About the Auther > Heart Failure

It must be emphasized that experts who have used this drug for over 20 years in patients with moderate to severe heart failure due to poor left ventricular function recognize clearly that when the drug is discontinued or the dose reduced, heart failure often recurs. Toxicity does not occur if the patient and a careful physician cooperate to prevent this.
B. Digitoxin
Supplied: Tablets: 0.1 mg, 0.15 mg, and 0.2 mg. Dosage: Initial and maintenance doses are the same: 0.05–0.1 mg daily; maximum 0.15 mg daily.
Digitoxin has a prolonged action and the effects can last four to six days. It is broken down in the liver and excreted in the gut. Omission of a dose or kidney failure has little effect on serum levels. Levels are not usually increased in patients with severe liver dysfunction. The main ‘‘disadvantage’’ is that when digitoxin toxicity occurs, it can persist for several days.

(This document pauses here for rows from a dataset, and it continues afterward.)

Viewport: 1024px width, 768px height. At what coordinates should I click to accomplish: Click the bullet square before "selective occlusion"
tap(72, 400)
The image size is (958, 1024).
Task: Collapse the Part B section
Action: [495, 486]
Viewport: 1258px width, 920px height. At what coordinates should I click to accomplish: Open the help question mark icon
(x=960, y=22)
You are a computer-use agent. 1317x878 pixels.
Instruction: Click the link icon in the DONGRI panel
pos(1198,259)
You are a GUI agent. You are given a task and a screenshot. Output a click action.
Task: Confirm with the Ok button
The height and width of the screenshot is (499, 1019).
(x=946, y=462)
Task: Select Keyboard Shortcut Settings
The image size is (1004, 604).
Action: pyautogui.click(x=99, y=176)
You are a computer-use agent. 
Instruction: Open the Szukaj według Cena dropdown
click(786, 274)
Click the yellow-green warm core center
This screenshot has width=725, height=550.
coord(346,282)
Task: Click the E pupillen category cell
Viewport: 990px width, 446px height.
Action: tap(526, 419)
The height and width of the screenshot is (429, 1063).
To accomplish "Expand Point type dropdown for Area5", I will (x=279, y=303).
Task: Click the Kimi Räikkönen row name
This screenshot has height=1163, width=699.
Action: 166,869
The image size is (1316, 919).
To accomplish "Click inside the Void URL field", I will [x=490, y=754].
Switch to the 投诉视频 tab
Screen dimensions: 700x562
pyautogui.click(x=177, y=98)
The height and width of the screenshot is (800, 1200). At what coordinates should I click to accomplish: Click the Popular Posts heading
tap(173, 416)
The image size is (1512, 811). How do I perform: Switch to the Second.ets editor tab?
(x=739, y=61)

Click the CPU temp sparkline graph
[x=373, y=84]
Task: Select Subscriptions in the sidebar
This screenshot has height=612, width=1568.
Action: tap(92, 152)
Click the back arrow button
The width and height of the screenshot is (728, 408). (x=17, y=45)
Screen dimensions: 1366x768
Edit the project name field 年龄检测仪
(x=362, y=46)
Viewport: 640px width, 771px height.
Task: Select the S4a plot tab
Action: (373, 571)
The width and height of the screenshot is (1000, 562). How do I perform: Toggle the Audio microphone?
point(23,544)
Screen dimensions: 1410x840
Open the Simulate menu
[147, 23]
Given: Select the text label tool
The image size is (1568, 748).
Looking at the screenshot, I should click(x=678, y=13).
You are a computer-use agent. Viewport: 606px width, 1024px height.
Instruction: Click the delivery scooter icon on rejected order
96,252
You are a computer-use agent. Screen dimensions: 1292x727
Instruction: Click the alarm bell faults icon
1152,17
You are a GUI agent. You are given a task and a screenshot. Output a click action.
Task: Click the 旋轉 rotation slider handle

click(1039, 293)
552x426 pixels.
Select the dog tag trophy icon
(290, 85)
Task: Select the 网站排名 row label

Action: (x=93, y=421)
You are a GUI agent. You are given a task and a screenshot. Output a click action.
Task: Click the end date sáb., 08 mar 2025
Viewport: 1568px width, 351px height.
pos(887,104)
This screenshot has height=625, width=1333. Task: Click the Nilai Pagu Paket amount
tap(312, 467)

C. ACE Inhibitors and Angiotensin Receptor Blockers
The angiotensin-converting enzyme (ACE) inhibitors and angiotensin receptor blockers (ARBs) are very useful in the management of all grades of heart failure and represent a major medical breakthrough. They are considered vaso¬dilators and have been shown to save lives and prevent hospitalizations (see Table 2).